Sometimes, tragedies can provide moments of clarity. The brutal deaths of teenagers Eyal Yifrach, Gilad Shaar and Naftali Frenkel – whose bodies were discovered on Monday half-buried in an open field north of the city of Hebron – represent more than just a national disaster for the state of Israel. They are also an inflection point for Palestinian governance, as well as a litmus test for the true prospects for peace between Israel and the Palestinians.
Since the three boys were kidnapped on June 12th, the incident has consumed both Israeli politics and worldwide Jewish opinion. As the crisis has worn on, critical attention has also focused on the Palestinian response, and for good reason. The abduction was perpetrated by members of Hamas, and subsequently lionized by Khaled Mishaal, the infamous head of the group's political bureau.
Mahmoud Abbas, meanwhile, has tried his best to skirt the issue altogether. The Palestinian Authority president condemned the kidnapping only belatedly, and framed his government's response to it (and its cooperation with Israel on the matter) as a political tactic necessary in order to preserve his rule. Yet his government appears to have done little tangible to assist in the apprehension of the kidnappers.
There is good reason for this reticence. A month ago, Mr. Abbas' administration struck a historic pact with Hamas, forging a long-sought-after "unity" government that installed the Islamist movement as the de facto shot-caller in Palestinian politics. A decisive counterterrorism campaign could upend the unity deal, and activate anew the corrosive civil strife that defined ties between the Palestinian Authority and its Islamist opposition in recent years.
Israel, meanwhile, is preparing to strike back. Prime Minister Benjamin Netanyahu has said publicly that Hamas "will pay" for the deaths, as well as for the recent uptick in rocket attacks targeting Israel. It assuredly will; the last time tensions between Israel and the Palestinians were this high was in November of 2012, following the firing of hundreds of rockets into Israeli territory from the Gaza Strip. The result was Operation Pillar of Defense, a military incursion that resulted in the death of Ahmed Jabari, the head of Hamas' military wing.
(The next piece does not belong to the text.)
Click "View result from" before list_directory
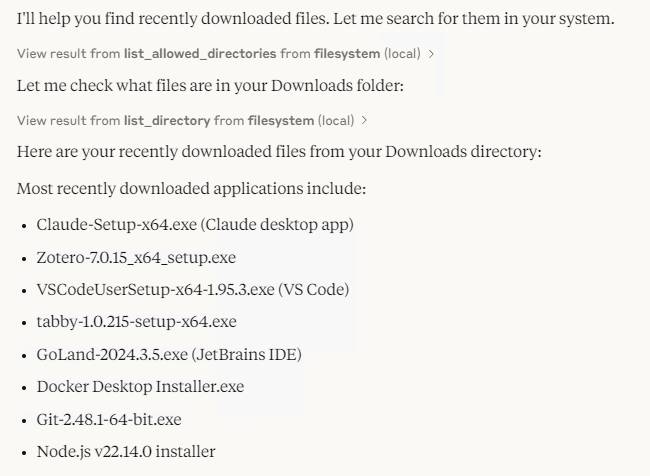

For the moment, Israel's government is holding its fire, preferring to assess the situation in the fullness of time. Yet few doubt that a forceful Israeli response will materialize at some point – and likely soon.
Hamas is certainly expecting it. The group has threatened to "open the gates of hell" should Israel carry out a military campaign. If it does, either via insurgent warfare in the Palestinian territories or stepped-up terrorism on Israeli soil, it could ignite a new round of sustained violence between Israel and the Palestinians.
The real question, then, is what Mr. Abbas can and will do. The Palestinian president now finds himself between a rock and an exceedingly hard place. He can either cooperate with Israel to help bring the boys' kidnappers to justice – taking up arms against Hamas (and likely reopening a major fault-line in Palestinian politics) in the process. Or he can throw in his lot with his newfound allies in government, thereby dashing once and for all the stubborn idea – clung to by the likes of U.S. Secretary of State John Kerry – that his government represents the last, best hope for some sort of peace with Israel.
The path he chooses will matter a great deal, both for the future relationship between Israel and the Palestinians and for the fortunes (as well as the security) of the Palestinians themselves.